> HOW TO COMPLETE THIS TASK:
A word-for-word copy is needed of the line containing "The width and" and every line after it through the end of the records below, leaving out all pictures.
===== DATASET EXCERPTS =====
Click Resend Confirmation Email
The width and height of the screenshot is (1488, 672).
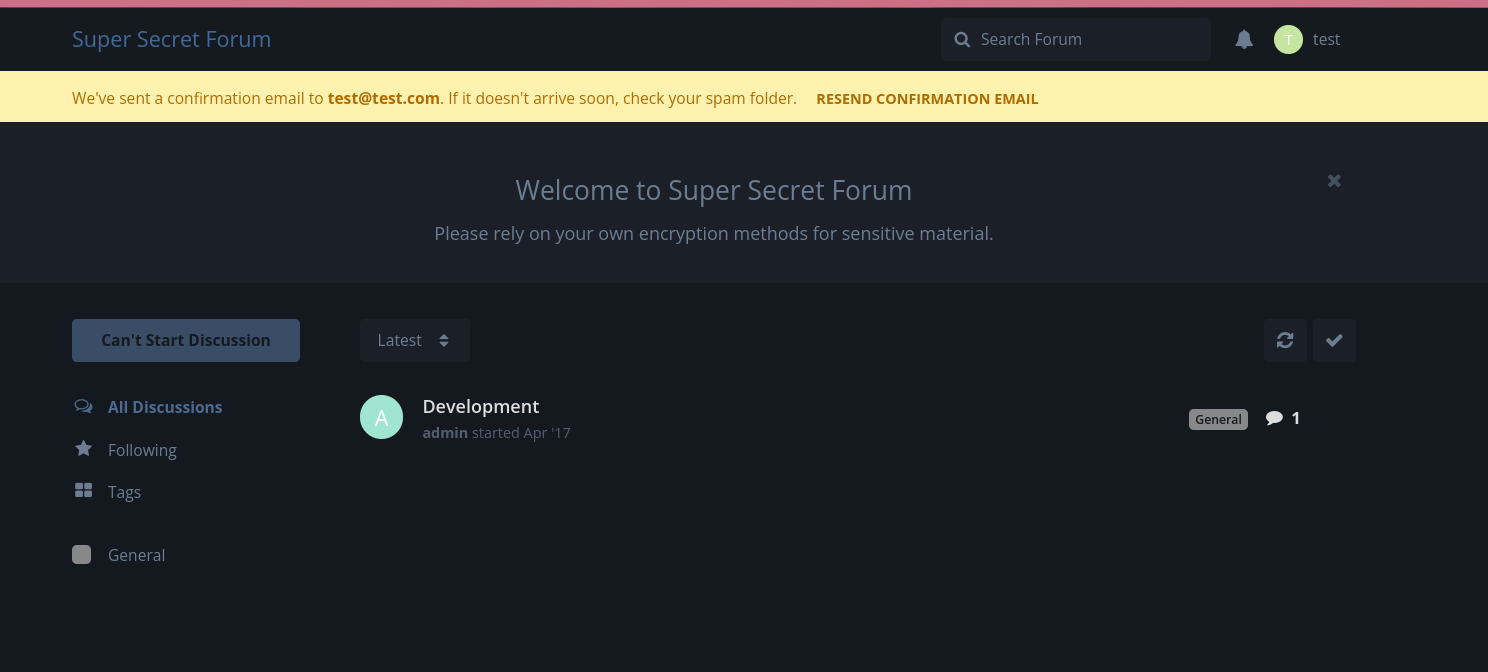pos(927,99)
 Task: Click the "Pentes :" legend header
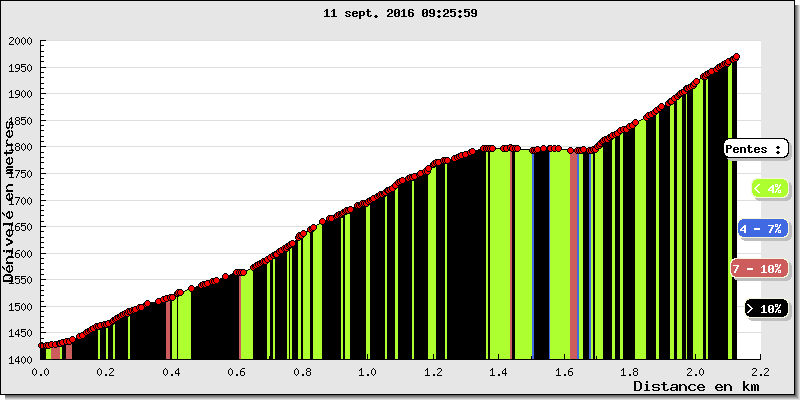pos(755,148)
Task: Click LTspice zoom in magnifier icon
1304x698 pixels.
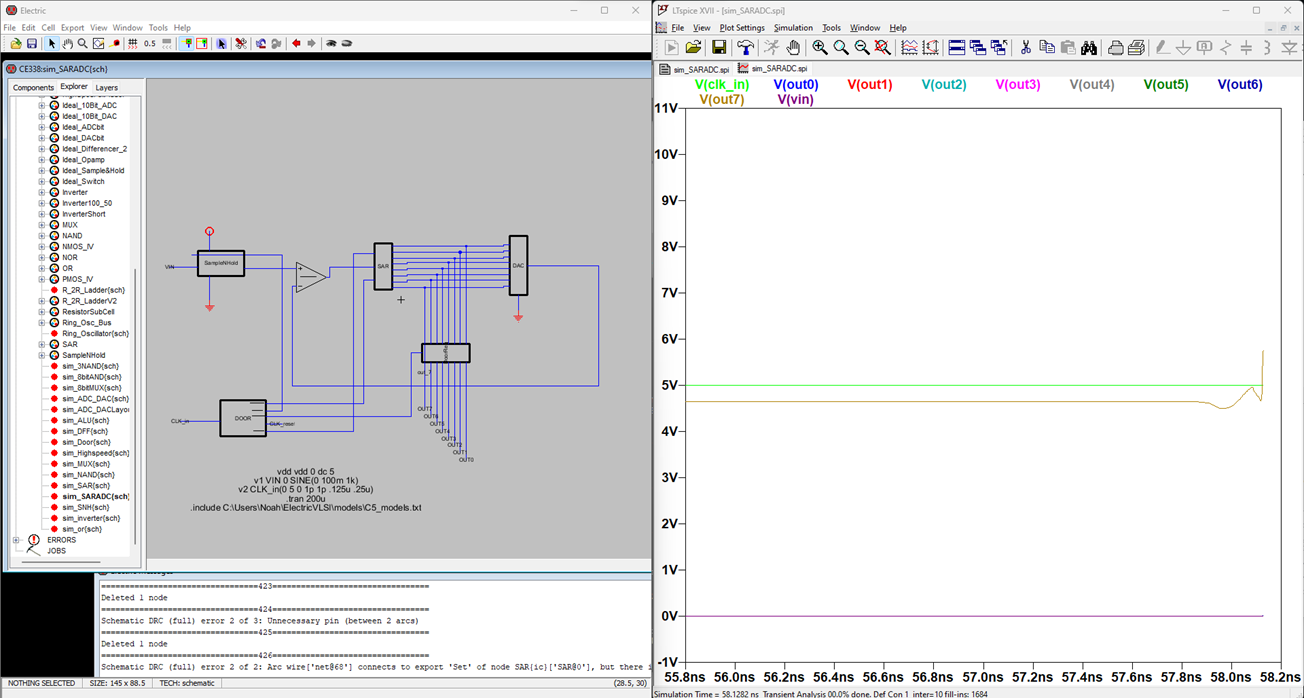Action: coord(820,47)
=====
> WORKED SOLUTION:
The width and height of the screenshot is (1488, 672).
pos(927,99)
 Task: Click the "Pentes :" legend header
pos(755,148)
Task: Click LTspice zoom in magnifier icon
1304x698 pixels.
Action: coord(820,47)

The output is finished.